The value chain of innovations beginning from scouting, validating, value addition, product and enterprise development, intellectual property rights protection, licensing and dissemination requires a whole range of institutional innovations which are absent in most of the developing countries. Protection of intellectual property rights is just one step in this value chain. Without accompanying institutional innovations, and variety of non-monetary incentives, intellectual property rights alone may prove to be of limited significance.

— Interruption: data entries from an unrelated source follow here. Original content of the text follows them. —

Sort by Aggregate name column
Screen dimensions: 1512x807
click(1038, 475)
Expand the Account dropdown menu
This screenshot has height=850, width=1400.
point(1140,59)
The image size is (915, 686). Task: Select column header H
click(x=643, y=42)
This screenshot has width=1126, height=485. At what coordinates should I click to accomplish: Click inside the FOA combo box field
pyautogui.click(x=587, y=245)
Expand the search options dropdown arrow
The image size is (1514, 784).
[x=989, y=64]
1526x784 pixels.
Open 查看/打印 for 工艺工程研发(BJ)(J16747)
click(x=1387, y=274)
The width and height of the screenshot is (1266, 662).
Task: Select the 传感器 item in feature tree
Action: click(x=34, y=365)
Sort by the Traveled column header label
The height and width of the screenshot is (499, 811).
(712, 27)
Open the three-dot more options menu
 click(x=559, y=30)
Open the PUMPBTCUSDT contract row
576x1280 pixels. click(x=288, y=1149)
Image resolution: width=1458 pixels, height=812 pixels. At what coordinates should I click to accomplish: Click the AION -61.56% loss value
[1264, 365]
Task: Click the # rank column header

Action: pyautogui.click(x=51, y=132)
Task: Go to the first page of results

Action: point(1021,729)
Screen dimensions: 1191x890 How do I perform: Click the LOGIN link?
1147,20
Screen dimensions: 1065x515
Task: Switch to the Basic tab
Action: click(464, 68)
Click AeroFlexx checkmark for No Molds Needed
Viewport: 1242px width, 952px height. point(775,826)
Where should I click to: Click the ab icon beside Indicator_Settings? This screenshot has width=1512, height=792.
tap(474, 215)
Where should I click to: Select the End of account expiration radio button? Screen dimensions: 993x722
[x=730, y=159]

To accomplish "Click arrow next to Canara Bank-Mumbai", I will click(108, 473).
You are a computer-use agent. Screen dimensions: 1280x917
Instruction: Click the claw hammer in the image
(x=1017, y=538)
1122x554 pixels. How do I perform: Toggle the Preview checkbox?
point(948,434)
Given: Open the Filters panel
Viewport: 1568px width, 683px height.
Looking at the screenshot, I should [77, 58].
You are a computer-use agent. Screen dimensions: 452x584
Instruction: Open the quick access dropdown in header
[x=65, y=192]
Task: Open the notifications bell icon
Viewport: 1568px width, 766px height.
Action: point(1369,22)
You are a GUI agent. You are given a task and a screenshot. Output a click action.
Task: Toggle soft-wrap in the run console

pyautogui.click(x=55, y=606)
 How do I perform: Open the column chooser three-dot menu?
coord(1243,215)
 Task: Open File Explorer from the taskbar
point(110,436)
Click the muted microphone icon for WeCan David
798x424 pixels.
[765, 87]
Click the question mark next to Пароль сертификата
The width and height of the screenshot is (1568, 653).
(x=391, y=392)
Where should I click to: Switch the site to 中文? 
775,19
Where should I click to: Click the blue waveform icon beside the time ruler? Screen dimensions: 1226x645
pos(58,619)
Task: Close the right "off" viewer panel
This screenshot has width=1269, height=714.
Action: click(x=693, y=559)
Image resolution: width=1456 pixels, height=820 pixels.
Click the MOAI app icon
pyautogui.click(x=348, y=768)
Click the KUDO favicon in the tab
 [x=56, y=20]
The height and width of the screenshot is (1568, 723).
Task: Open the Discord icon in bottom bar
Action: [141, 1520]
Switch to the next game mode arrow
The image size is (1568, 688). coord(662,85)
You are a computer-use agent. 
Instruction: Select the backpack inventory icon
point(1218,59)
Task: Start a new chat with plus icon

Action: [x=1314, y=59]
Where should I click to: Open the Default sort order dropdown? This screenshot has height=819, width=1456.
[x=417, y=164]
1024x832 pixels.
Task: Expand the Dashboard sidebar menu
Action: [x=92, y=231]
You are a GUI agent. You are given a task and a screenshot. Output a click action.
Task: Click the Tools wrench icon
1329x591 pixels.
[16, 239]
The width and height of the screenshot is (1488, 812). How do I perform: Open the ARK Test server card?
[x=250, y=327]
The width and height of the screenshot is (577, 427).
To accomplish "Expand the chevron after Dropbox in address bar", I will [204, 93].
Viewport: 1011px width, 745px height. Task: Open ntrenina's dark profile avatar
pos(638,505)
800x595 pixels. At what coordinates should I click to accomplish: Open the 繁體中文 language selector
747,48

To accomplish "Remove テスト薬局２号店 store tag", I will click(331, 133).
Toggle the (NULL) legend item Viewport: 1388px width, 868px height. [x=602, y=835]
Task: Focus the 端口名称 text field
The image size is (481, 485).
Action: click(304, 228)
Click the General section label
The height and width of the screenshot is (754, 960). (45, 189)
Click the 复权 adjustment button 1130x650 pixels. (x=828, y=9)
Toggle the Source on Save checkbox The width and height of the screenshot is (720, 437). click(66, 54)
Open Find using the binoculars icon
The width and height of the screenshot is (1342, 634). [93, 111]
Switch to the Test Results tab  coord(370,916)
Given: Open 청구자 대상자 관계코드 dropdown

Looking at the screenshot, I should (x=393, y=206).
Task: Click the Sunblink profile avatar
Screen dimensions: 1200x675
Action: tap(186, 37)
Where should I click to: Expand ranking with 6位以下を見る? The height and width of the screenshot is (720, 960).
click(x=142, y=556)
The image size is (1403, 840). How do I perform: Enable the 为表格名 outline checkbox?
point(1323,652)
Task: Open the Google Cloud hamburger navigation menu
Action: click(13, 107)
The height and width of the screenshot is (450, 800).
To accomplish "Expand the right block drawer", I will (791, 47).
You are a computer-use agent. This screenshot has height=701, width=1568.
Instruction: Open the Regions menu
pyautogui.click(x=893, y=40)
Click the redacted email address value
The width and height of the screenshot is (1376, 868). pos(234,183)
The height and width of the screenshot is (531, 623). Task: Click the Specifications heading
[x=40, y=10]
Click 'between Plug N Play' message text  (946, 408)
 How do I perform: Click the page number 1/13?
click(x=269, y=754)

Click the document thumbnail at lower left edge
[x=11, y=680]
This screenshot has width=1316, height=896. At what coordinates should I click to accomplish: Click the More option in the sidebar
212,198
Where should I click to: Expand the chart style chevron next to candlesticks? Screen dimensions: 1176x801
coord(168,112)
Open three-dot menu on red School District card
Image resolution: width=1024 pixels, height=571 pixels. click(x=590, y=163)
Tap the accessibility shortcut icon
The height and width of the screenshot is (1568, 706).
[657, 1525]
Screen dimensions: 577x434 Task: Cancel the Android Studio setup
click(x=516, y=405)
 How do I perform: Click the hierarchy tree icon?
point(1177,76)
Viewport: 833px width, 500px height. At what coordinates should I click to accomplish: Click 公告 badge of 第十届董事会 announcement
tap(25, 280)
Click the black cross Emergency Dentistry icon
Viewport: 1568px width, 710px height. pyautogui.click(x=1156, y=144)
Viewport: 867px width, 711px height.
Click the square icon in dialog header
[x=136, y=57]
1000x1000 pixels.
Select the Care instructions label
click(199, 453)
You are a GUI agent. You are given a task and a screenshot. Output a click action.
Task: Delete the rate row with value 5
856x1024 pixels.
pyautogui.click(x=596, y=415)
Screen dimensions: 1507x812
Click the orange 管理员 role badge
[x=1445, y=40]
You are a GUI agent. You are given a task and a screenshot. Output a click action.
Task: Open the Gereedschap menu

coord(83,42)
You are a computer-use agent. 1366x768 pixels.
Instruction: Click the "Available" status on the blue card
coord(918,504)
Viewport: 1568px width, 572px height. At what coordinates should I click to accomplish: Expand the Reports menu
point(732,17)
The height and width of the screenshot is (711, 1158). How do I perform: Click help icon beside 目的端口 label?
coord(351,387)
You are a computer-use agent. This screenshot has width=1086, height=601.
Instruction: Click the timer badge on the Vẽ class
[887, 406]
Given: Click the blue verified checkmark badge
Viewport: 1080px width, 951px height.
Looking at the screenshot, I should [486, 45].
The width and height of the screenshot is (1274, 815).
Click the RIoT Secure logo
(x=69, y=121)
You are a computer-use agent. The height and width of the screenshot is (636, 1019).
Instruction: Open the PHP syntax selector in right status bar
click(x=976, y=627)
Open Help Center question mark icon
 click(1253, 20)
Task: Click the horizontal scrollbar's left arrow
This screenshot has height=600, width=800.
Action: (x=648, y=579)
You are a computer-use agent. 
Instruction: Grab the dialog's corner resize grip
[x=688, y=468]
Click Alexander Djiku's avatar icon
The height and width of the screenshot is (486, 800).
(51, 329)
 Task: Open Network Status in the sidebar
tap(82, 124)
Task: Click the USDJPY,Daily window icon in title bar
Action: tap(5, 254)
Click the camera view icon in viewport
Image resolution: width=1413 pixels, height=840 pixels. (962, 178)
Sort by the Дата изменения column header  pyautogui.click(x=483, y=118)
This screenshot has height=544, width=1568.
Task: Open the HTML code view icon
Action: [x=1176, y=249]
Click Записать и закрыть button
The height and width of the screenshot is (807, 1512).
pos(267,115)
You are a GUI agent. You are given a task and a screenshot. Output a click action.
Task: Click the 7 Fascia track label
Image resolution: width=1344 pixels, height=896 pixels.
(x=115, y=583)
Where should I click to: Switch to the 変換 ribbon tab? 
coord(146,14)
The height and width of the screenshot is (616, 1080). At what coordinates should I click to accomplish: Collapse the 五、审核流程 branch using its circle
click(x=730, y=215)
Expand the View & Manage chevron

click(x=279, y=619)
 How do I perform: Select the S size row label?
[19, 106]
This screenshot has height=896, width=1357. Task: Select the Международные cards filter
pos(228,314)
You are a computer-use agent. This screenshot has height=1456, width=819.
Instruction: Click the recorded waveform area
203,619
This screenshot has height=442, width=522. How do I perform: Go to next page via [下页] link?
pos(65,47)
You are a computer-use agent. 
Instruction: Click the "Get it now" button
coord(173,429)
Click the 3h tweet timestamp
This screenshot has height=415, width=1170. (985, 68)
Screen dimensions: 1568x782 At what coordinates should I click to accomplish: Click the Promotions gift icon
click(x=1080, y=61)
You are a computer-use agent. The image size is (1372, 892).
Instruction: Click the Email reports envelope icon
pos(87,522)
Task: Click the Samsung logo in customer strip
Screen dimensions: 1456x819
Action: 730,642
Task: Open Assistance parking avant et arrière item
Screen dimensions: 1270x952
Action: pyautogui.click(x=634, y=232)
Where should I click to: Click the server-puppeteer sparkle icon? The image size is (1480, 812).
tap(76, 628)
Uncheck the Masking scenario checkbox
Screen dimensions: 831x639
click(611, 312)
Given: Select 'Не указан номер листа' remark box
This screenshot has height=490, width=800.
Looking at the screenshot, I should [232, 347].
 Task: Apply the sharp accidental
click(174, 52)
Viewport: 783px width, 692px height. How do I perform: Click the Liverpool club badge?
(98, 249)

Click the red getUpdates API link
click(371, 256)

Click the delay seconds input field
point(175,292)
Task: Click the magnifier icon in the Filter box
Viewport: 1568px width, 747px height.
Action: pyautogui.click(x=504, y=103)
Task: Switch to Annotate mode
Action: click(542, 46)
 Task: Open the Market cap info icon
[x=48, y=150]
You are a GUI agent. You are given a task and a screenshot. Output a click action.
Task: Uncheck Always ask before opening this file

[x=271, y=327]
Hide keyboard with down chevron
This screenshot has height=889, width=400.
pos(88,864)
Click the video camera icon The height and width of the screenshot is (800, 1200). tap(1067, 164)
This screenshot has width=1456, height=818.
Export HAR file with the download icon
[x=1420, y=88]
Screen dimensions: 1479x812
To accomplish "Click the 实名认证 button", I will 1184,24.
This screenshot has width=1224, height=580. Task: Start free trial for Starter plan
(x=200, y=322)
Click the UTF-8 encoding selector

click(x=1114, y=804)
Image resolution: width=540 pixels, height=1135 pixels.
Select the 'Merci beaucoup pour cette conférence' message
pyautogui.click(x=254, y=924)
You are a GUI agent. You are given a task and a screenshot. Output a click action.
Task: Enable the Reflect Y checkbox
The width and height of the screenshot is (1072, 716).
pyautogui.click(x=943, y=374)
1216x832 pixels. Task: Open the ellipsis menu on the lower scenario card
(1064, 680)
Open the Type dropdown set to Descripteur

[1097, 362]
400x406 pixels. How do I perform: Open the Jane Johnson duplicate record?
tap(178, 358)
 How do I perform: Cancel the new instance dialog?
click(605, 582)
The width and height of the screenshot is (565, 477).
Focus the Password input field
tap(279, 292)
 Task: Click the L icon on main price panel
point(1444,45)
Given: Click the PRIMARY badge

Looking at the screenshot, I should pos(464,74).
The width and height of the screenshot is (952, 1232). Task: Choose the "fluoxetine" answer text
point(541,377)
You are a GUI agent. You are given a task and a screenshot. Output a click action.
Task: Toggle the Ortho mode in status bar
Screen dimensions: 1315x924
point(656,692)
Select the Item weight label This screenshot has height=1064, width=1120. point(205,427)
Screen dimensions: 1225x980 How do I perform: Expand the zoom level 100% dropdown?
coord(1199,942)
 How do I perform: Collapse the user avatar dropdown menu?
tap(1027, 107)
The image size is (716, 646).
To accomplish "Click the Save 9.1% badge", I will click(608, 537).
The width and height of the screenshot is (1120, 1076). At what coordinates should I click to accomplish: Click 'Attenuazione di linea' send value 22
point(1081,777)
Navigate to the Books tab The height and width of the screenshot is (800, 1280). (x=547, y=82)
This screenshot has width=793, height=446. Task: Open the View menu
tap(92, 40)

The challenge is to recognise the need for (a) national and international register of innovations and outstanding traditional knowledge, (b) incubators for converting grassroots innovations into products and services and eventually into businesses, (c) setting up micro venture promotion and capital funds to provide risk capital for sustaining the value chain, (d) developing a low transaction cost intellectual property rights protection system which provides incentives to individuals and communities to disclose their knowledge, innovations and practices and (e) bringing about change in the educational system so that the young minds not only anticipate innovations but also create them. In a globalizing economy, innovations at grassroots, if properly supported by formal science and technology and financial institutions, can provide a basis for achieving competitiveness and excellence as a means of dignified survival.
Ultimately, a synthesis of six Es, i.e., Excellence, Equity, Environment, Efficiency, Ethics and Education would provide the right chemistry for societies seeped in mediocrity to get over their inertia and move towards a compassionate, creative and competitive as well as collaborative society.